*Work item:* Given the records below, would you repeat exactly the lines that begin at the one containing "The image size is (1073, 684)." and end at the one containing "Open the Wi-Fi network flyout", inclusive?

* * *

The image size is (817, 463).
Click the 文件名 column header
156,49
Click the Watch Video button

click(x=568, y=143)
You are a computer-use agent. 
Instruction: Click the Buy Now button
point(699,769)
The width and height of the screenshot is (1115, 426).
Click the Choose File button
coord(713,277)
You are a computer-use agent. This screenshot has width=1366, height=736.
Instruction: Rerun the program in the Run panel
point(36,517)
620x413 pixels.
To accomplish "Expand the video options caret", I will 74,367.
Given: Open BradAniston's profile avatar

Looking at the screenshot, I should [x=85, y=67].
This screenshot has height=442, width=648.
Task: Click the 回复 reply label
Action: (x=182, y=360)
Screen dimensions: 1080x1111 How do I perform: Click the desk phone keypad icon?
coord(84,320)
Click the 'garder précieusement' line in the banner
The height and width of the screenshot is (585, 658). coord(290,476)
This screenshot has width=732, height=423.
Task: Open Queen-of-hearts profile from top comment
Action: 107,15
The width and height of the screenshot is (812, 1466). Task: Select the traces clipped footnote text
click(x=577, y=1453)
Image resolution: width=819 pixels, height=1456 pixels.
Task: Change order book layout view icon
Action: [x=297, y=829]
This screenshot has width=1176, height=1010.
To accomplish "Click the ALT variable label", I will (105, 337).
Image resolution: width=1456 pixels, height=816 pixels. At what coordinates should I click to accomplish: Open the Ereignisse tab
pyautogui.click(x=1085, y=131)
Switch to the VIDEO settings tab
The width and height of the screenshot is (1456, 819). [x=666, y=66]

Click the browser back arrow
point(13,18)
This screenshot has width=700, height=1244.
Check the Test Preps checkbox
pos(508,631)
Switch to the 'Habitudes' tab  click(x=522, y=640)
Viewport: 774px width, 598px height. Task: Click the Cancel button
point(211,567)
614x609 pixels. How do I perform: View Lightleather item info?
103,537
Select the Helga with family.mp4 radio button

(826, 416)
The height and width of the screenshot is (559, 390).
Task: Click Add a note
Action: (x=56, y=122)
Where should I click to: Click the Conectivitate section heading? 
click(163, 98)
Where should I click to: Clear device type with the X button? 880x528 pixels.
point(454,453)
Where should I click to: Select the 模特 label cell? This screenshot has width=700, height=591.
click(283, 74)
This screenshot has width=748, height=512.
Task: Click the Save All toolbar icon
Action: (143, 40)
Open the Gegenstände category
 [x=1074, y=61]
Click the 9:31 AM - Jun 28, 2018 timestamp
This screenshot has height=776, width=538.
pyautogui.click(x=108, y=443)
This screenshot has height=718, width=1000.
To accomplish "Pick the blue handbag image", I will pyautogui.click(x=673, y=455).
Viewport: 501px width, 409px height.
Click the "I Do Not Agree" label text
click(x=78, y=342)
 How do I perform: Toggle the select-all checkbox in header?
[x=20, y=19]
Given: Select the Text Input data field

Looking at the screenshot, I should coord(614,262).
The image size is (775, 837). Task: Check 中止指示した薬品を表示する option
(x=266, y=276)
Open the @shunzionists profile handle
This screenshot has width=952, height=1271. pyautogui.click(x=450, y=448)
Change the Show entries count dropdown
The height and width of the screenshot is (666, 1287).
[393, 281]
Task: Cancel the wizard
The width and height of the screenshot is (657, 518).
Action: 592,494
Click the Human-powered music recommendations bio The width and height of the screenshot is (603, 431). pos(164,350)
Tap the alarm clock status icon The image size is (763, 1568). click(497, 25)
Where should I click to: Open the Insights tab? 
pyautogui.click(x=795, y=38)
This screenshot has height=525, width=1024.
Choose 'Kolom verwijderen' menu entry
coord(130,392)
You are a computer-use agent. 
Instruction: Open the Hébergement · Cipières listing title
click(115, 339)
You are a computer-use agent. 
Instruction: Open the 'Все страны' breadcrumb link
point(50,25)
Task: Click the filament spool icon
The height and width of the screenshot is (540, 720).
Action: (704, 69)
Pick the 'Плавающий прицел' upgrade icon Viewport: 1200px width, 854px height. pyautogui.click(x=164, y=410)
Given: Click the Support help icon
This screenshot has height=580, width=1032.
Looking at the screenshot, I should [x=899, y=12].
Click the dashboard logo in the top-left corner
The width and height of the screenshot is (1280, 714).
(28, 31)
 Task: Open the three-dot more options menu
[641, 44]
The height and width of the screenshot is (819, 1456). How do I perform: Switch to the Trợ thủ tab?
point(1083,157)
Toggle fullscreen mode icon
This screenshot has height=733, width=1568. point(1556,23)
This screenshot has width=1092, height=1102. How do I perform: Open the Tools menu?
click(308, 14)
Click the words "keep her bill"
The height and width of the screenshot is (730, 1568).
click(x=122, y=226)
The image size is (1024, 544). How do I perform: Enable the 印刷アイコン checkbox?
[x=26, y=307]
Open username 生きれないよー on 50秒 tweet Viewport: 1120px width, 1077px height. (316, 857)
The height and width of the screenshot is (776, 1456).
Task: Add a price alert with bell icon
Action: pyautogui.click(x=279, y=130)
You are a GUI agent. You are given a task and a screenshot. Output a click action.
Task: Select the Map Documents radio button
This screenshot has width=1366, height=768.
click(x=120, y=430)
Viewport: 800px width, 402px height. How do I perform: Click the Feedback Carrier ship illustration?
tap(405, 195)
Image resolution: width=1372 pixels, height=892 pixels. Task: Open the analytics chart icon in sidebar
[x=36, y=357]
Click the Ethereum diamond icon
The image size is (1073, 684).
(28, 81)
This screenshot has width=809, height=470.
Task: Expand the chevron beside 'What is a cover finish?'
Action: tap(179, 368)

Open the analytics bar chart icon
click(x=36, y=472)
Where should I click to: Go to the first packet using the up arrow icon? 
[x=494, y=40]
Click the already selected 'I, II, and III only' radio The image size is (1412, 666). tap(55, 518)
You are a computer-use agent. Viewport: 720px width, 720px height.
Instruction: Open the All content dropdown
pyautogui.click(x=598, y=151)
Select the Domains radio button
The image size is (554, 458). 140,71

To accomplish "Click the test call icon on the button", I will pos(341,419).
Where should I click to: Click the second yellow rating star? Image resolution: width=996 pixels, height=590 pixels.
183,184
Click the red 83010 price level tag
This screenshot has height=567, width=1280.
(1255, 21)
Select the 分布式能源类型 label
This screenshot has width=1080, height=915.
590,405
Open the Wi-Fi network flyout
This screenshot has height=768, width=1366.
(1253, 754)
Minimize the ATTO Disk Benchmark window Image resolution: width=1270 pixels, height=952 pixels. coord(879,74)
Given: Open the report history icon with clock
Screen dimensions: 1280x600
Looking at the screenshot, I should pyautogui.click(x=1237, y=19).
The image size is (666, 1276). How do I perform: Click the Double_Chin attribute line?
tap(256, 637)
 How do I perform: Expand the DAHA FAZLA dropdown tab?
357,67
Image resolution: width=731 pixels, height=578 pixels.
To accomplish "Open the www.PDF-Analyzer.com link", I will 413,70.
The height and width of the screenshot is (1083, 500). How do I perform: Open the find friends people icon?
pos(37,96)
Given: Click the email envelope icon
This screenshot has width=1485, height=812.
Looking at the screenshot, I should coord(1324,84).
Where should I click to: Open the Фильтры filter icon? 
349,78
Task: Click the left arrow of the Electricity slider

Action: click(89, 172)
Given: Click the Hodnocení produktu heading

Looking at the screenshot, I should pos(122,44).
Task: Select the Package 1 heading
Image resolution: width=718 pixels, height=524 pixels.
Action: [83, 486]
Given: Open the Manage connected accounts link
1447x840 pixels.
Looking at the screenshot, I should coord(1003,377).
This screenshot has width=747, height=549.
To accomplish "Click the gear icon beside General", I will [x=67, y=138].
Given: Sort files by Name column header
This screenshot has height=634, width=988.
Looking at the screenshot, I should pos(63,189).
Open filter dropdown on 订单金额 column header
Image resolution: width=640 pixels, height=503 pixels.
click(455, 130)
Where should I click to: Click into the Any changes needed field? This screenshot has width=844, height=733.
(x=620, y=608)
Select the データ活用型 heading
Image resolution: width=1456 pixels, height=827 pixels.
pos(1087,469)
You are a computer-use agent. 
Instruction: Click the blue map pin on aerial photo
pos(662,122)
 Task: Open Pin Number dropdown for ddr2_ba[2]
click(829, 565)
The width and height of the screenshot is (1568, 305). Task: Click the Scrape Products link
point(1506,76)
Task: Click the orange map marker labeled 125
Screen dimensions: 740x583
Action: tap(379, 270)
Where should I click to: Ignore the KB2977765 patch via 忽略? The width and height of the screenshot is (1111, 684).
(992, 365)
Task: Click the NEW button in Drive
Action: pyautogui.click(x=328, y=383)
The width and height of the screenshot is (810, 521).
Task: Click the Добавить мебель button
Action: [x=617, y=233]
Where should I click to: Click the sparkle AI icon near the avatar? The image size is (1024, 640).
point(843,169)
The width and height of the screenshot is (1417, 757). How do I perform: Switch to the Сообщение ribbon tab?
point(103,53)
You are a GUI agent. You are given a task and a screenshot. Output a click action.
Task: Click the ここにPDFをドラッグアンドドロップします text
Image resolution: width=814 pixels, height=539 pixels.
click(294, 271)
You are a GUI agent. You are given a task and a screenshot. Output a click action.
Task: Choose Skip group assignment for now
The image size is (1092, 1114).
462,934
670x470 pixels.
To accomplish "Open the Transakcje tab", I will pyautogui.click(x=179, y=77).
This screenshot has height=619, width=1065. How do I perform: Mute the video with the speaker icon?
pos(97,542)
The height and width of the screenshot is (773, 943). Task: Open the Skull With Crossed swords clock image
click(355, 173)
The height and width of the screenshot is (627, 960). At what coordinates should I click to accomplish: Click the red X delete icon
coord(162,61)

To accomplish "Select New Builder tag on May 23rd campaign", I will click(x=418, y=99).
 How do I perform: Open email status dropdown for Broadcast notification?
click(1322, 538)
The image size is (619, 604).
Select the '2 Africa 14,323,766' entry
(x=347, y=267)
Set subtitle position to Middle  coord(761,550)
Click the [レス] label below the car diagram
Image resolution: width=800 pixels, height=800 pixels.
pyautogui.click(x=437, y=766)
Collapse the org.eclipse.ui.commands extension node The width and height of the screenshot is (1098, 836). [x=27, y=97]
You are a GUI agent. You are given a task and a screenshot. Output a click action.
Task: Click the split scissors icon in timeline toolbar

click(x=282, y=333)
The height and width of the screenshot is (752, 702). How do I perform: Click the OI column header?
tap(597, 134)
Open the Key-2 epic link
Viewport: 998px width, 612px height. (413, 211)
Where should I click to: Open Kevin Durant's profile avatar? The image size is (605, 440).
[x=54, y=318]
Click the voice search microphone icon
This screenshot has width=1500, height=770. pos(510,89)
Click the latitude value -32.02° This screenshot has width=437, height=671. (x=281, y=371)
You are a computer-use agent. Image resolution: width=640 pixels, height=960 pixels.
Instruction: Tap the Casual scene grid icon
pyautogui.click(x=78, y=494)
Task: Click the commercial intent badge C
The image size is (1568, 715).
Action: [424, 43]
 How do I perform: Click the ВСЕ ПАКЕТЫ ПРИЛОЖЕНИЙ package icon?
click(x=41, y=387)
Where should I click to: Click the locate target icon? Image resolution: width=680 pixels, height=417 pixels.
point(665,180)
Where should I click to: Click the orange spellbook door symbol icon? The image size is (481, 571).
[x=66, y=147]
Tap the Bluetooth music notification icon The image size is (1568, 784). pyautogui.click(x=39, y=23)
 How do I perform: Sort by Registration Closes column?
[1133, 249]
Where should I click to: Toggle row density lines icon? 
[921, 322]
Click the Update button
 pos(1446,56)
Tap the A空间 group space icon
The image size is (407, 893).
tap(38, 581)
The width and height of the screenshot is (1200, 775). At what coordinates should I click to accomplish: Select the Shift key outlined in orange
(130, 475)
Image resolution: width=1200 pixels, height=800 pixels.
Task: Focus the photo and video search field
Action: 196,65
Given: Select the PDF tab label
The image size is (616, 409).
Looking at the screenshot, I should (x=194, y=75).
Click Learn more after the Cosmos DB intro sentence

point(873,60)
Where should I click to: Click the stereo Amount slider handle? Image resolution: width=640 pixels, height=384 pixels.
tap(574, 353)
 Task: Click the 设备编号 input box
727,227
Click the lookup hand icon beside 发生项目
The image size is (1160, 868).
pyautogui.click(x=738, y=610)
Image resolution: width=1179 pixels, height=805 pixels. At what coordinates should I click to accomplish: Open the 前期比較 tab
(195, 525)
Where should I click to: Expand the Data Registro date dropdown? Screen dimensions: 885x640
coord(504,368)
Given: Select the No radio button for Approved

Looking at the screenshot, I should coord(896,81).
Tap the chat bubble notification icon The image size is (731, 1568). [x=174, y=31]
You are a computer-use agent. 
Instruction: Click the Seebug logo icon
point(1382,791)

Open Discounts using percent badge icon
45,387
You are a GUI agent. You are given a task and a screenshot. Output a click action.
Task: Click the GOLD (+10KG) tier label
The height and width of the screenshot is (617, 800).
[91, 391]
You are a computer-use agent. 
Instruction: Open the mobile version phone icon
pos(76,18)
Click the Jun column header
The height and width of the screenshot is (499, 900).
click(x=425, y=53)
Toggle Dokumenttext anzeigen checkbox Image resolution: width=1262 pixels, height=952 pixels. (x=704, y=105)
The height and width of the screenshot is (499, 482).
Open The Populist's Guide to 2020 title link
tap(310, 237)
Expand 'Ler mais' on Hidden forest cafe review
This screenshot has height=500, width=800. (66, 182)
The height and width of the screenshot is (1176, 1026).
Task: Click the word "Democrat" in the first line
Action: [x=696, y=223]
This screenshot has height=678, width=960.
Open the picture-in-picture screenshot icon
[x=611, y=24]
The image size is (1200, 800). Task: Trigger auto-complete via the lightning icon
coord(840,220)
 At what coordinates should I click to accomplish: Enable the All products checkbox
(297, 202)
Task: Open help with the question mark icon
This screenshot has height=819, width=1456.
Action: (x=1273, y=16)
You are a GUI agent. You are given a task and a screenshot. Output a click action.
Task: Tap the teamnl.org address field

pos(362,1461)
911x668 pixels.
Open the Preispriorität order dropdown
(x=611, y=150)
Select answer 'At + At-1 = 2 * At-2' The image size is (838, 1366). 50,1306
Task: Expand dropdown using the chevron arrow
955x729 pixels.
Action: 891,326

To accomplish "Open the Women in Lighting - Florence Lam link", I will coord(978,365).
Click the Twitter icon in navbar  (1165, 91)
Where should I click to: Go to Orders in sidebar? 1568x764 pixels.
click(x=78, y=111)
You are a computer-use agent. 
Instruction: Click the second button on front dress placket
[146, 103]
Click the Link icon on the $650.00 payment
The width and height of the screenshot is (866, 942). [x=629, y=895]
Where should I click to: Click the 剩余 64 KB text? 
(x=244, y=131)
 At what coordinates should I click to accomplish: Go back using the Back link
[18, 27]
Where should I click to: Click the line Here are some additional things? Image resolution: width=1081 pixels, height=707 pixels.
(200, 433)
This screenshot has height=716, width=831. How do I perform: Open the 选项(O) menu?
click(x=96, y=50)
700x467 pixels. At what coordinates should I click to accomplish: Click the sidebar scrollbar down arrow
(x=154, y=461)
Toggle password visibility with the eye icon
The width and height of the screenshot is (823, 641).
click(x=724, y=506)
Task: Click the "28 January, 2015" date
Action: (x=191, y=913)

* * *

*Output:*
The image size is (1073, 684).
(28, 81)
This screenshot has width=809, height=470.
Task: Expand the chevron beside 'What is a cover finish?'
Action: tap(179, 368)

Open the analytics bar chart icon
click(x=36, y=472)
Where should I click to: Go to the first packet using the up arrow icon? 
[x=494, y=40]
Click the already selected 'I, II, and III only' radio The image size is (1412, 666). tap(55, 518)
You are a computer-use agent. Viewport: 720px width, 720px height.
Instruction: Open the All content dropdown
pyautogui.click(x=598, y=151)
Select the Domains radio button
The image size is (554, 458). 140,71

To accomplish "Click the test call icon on the button", I will pos(341,419).
Where should I click to: Click the second yellow rating star? Image resolution: width=996 pixels, height=590 pixels.
183,184
Click the red 83010 price level tag
This screenshot has height=567, width=1280.
(1255, 21)
Select the 分布式能源类型 label
This screenshot has width=1080, height=915.
590,405
Open the Wi-Fi network flyout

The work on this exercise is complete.